_ASSIGNMENT_
Count the lines below that contain the word "orange" and give only that number.

(Stored data)
+---+
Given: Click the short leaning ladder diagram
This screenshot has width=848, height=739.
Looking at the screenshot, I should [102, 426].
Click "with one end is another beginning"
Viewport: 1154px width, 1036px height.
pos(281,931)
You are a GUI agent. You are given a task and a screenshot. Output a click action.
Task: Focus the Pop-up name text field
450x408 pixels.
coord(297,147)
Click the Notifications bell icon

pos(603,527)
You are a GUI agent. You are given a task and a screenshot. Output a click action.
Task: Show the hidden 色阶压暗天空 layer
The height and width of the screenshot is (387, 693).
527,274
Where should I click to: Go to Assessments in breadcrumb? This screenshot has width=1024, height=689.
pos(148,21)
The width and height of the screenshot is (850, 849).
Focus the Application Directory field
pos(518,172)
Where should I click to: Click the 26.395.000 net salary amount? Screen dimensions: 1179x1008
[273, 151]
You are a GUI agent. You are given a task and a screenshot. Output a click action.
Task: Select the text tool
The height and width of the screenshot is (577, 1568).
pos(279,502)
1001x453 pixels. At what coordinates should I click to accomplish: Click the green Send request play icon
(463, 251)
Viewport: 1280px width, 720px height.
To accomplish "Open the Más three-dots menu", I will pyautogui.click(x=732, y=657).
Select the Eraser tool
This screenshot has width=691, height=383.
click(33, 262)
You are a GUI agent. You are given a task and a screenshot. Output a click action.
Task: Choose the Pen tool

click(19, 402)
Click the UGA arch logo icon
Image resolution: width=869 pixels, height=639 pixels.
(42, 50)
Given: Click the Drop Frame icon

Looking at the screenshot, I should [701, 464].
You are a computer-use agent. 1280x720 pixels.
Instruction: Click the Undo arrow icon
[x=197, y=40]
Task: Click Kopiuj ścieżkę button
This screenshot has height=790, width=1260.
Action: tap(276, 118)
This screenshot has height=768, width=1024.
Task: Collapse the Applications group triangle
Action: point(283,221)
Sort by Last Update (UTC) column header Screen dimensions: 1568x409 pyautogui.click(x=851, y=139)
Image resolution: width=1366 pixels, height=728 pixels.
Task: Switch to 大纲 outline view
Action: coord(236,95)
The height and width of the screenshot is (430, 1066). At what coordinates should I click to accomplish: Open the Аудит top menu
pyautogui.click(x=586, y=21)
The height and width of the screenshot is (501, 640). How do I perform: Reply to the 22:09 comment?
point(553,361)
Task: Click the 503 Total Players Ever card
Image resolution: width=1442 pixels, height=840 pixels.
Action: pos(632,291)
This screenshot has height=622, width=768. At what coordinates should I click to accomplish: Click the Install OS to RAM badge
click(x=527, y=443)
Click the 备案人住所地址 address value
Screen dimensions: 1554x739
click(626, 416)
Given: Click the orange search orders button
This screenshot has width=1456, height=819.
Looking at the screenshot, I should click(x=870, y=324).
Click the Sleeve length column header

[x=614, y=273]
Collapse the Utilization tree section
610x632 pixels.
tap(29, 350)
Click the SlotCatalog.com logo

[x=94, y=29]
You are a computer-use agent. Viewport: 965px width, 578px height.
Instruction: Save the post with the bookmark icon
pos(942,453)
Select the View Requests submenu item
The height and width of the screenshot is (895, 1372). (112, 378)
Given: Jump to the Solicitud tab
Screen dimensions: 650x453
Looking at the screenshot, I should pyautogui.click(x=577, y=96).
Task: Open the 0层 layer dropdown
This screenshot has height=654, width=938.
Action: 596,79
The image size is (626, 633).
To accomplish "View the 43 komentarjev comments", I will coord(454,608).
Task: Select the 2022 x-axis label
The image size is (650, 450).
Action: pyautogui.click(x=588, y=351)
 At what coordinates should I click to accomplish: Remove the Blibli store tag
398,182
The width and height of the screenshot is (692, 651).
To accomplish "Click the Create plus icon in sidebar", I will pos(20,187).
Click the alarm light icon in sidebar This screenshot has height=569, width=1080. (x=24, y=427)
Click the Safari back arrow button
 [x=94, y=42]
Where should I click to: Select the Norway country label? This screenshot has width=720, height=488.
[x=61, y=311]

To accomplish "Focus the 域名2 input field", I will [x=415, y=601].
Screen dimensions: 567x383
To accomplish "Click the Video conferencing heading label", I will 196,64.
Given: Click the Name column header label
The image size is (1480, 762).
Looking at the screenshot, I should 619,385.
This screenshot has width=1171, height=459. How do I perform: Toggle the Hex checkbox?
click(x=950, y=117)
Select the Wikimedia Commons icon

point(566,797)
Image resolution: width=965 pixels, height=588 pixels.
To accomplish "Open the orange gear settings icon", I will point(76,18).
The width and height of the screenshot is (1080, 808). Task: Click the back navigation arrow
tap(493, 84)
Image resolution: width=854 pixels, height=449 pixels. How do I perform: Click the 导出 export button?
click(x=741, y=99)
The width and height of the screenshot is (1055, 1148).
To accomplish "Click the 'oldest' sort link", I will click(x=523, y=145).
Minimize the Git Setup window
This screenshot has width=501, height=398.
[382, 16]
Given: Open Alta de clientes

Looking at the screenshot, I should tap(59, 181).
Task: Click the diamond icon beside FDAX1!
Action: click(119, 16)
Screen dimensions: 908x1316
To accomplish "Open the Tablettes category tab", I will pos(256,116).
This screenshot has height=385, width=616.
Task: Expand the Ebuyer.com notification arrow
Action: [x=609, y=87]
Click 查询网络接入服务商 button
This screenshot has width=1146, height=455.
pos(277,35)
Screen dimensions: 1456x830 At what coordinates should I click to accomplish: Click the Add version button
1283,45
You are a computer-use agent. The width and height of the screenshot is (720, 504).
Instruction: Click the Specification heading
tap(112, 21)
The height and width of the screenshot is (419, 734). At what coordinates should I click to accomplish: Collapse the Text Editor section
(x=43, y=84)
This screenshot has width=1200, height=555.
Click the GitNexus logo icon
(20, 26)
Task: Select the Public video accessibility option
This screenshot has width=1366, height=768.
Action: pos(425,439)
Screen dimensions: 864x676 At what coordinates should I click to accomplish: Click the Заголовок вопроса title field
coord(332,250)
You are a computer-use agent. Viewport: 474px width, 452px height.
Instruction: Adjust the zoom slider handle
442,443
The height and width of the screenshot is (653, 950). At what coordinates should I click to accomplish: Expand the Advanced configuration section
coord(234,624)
+---+
_TASK ANSWER_
2